Magruder's plan went awry from the beginning. The cottonclads arrived too early after midnight and were spotted by the gunboats. Smith had the Confederate ships withdraw and wait on the land forces to get into place. It took Magruder longer than expected to get across the two mile long railroad bridge and into place in the city. It was about 4 p.m. when all the units were in their assigned places. Magruder then fired the first shot of the battle from a field place at the end of 20th Street near the Hendley building, which still stands in Galveston today. By that time both the Federal troops on the wharf and the gunboats in the harbor were ready and waiting. The cottonclads had withdrawn too far away to immediately attack the Federal ships, the small Confederate guns and six heavy pieces had to duel it out with the heavily armed gunboats. Confederate infantry and cavalry kept the Massachusetts infantry pinned down on the wharf during the artillery duel.

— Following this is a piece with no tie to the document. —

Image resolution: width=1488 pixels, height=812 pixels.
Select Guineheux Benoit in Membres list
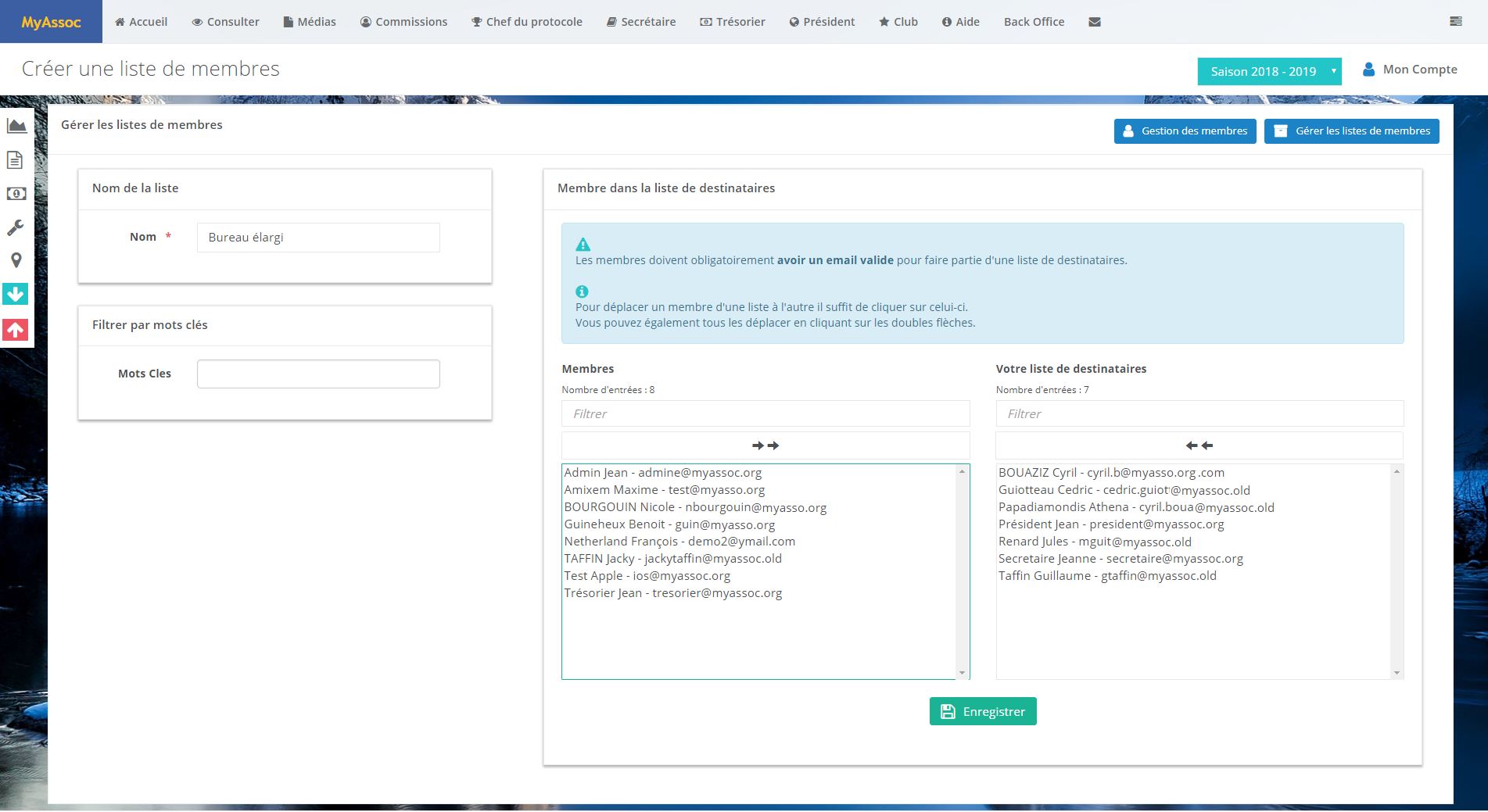669,524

The Confederate artillery was clearly getting the worst of the duel and about 5 a.m. the storming party, led by Colonel Joseph Cook of the 1st Texas Heavy Artillery, led the assault. The Yankee infantry had pulled up planks of the wharf in two places so they attackers couldn't sweep across it. The Massachusetts men had suffered no casualties during the artillery duel. So, the 42nd Massachusetts was ready to open up with a deadly fire on the storming party. The Confederates splashed into the water with scaling ladders, while some men went onto the wharf and fired from the first break in the walkway. The scaling ladders proved to be too short, and the firepower of the enemy infantry and heavy firepower of the fleet was too much for the Confederate infantry. The assault was a failure and the attackers retreated. With daylight approaching, Magruder had the entire Confederate land force take shelter behind the buildings of the city, such as the Custom's House, still there today.
|The U.S.S. Harriet Lane, center, being attacked by the C.S.S. Bayou City|
and C.S.S. Neptune at the Battle of Galveston.
(U.S. Naval Historical Institute)
Meanwhile, the Westfield had grounded and never got into the fight. Renshaw thought he was being attacked by ironclads and so ordered the fleet out to sea. Captain Lubbock of the Bayou City bluffed the Federals into a three hour cease fire and demanded surrender. Before the Confederates could get to Renshaw, the fleet commander tried to blow his ship up to prevent its capture, but was himself blown up with it when the demolition charge went off to soon. The rest of the fleet skulked out under the truce flag. The Confederates had won and recaptured Galveston. With the fleet gone, the 42nd Massachusetts surrendered.
The Southerners lost 26 men killed and 117 wounded. The Federals lost about 370 men captured, including 150 battle casualties, killed and wounded. The Harriet Lane was captured intact, the Westfield was destroyed and some auxiliary ships captured. It was a great victory for Magruder and the Confederates. The triumph was the first and only time the Confederacy would recover one of its captured ports and hold it until the end of the war.